(Material for the task Opens)

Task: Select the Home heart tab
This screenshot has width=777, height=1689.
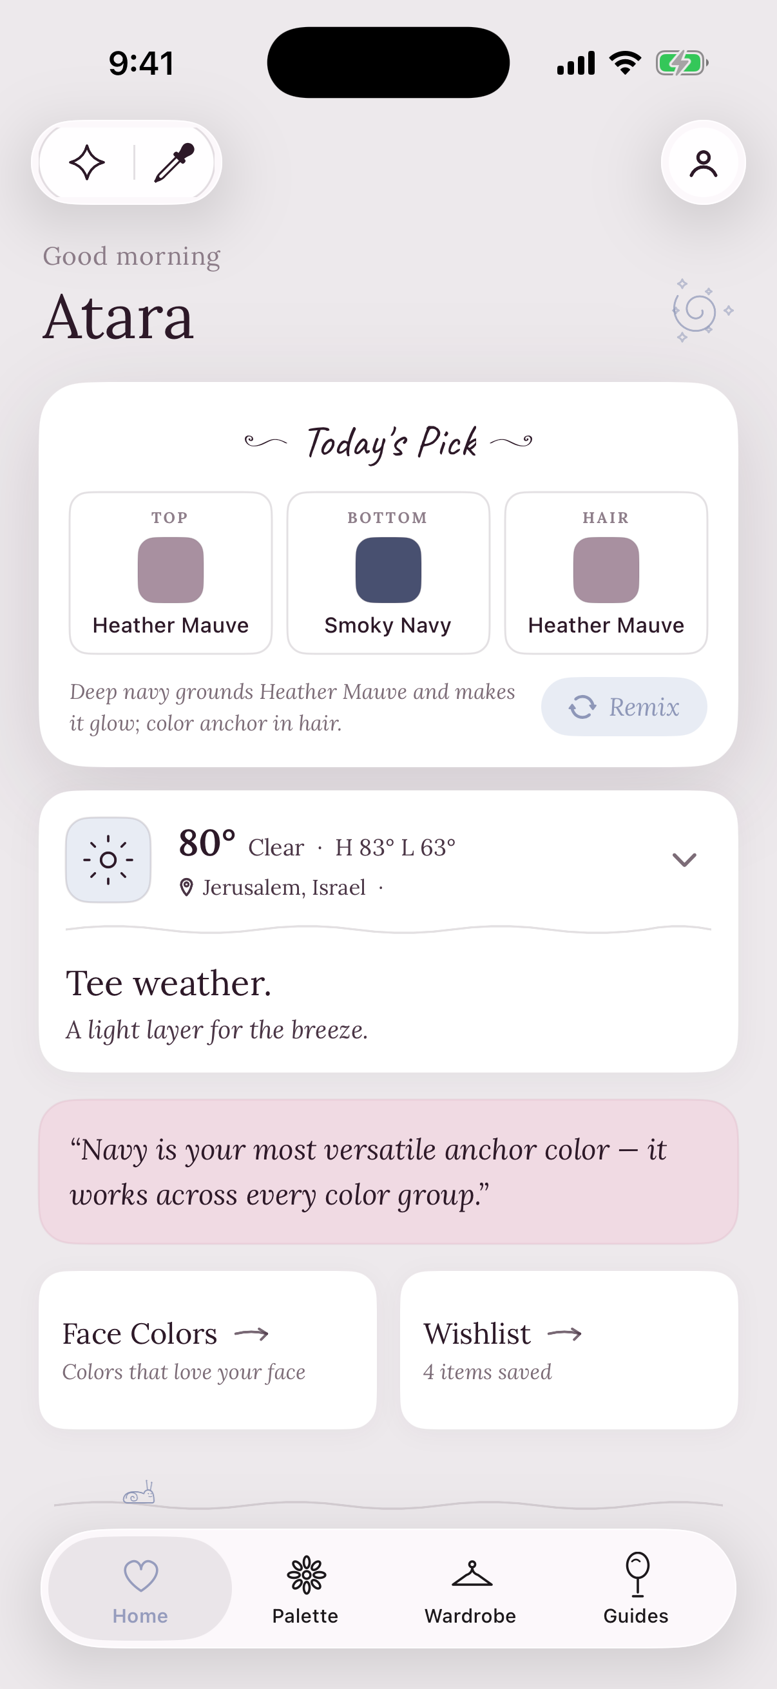Action: pos(140,1589)
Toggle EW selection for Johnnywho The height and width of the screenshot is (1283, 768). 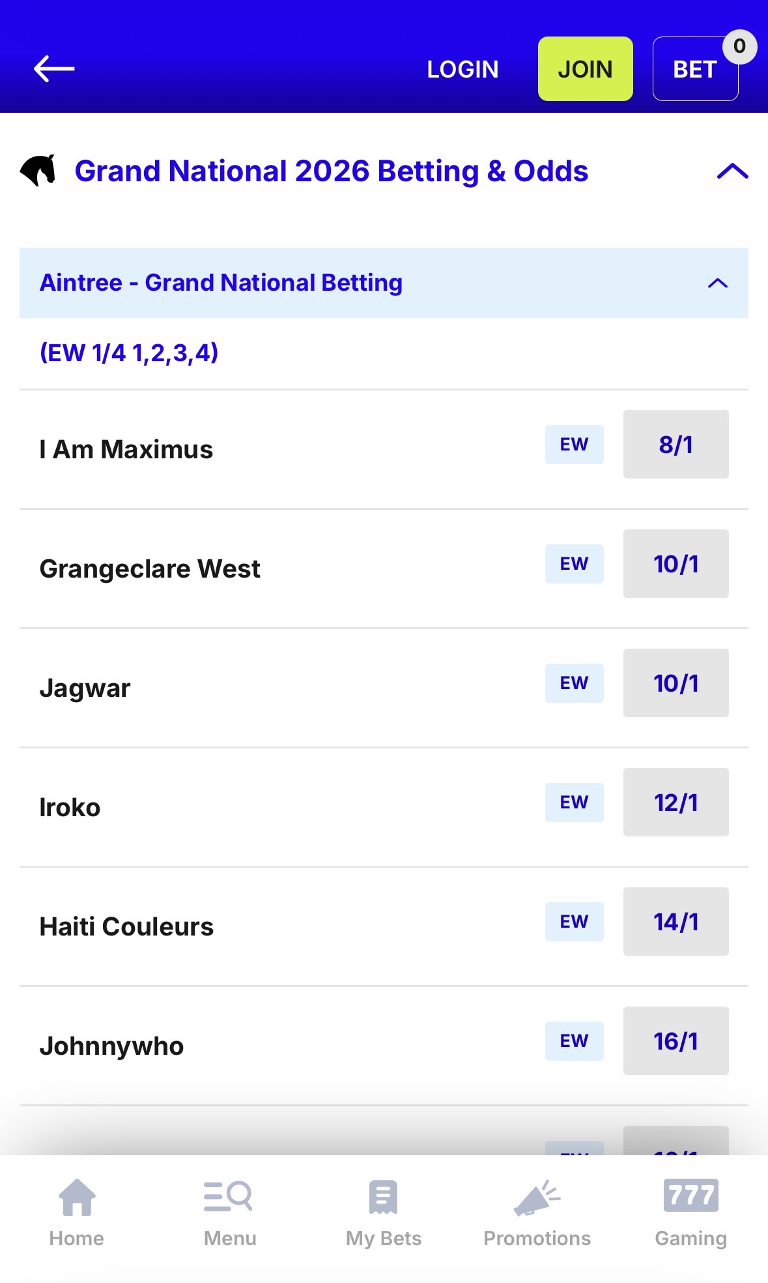(574, 1041)
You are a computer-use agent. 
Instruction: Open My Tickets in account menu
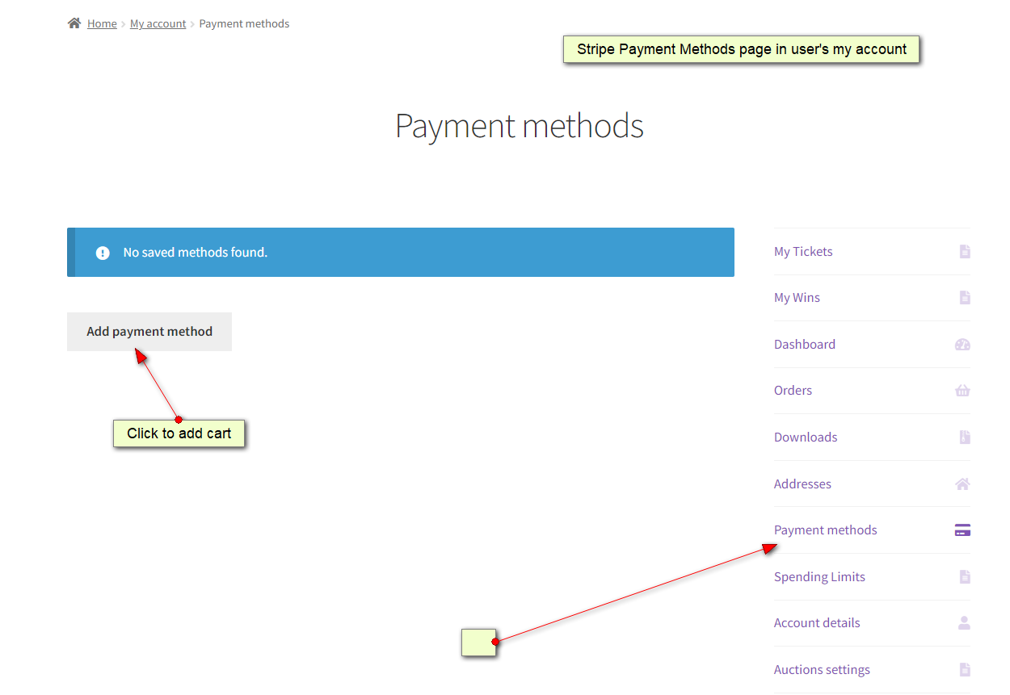click(x=803, y=252)
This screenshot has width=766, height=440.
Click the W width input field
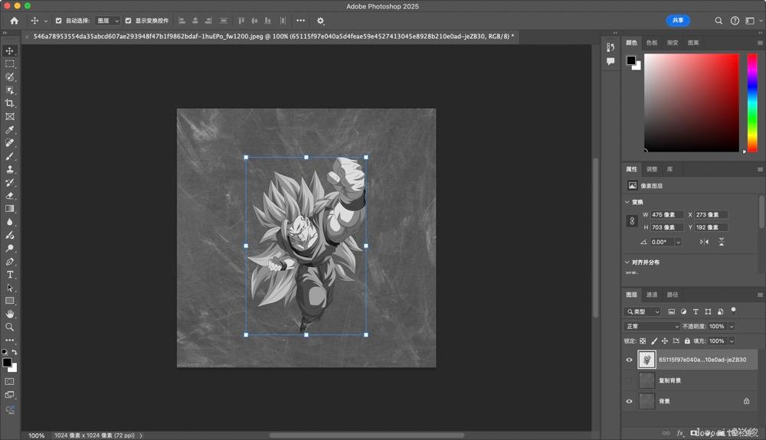click(666, 215)
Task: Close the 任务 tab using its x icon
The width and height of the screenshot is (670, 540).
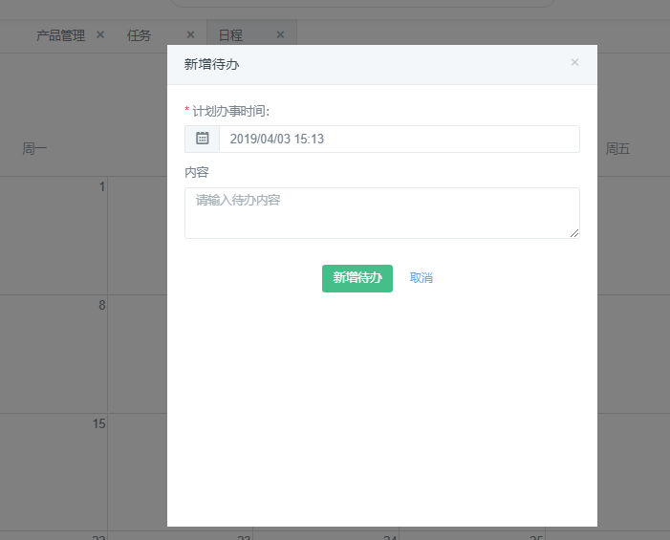Action: (190, 35)
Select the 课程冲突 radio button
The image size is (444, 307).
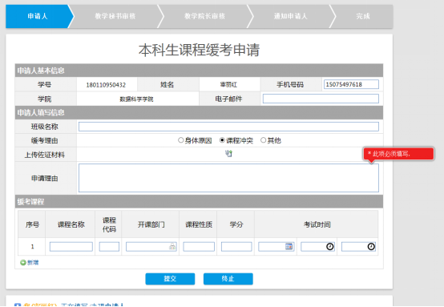point(222,140)
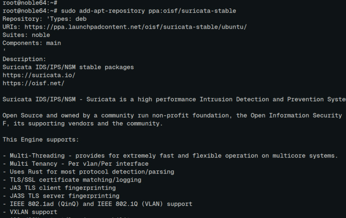Click the "Open Source and owned by" paragraph
Viewport: 346px width, 218px height.
(x=174, y=116)
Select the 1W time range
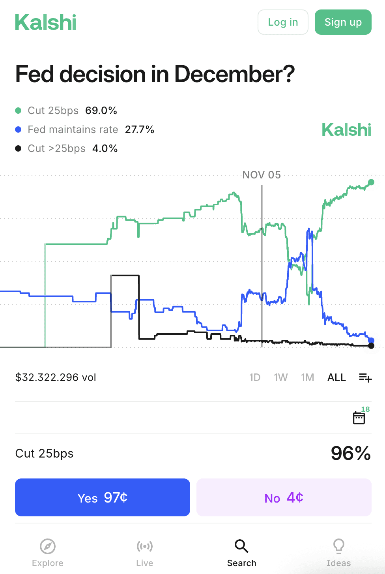Image resolution: width=385 pixels, height=574 pixels. tap(281, 377)
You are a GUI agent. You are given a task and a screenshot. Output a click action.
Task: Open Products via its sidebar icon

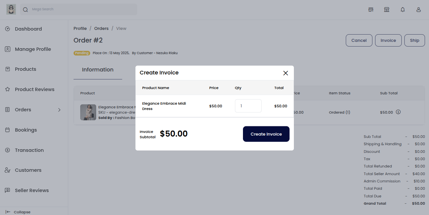[x=7, y=69]
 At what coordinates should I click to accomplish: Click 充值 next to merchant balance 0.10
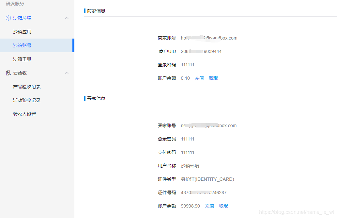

(Material for the task Closes)

Copy exactly, please, the lines that run from the line holding "Task: Close the 任务 tab using its x icon" through the closing line of the material above, omitting every picture.

Task: Close the 任务 tab using its x icon
The width and height of the screenshot is (670, 540).
Action: (190, 35)
Select the 课程冲突 radio button
The image size is (444, 307).
point(222,140)
Click the "Open Source and owned by" paragraph
Viewport: 346px width, 218px height.
(x=174, y=116)
Select the 1W time range
Image resolution: width=385 pixels, height=574 pixels. tap(281, 377)
You are a GUI agent. You are given a task and a screenshot. Output a click action.
Task: Open Products via its sidebar icon

[x=7, y=69]
 At what coordinates should I click to accomplish: Click 充值 next to merchant balance 0.10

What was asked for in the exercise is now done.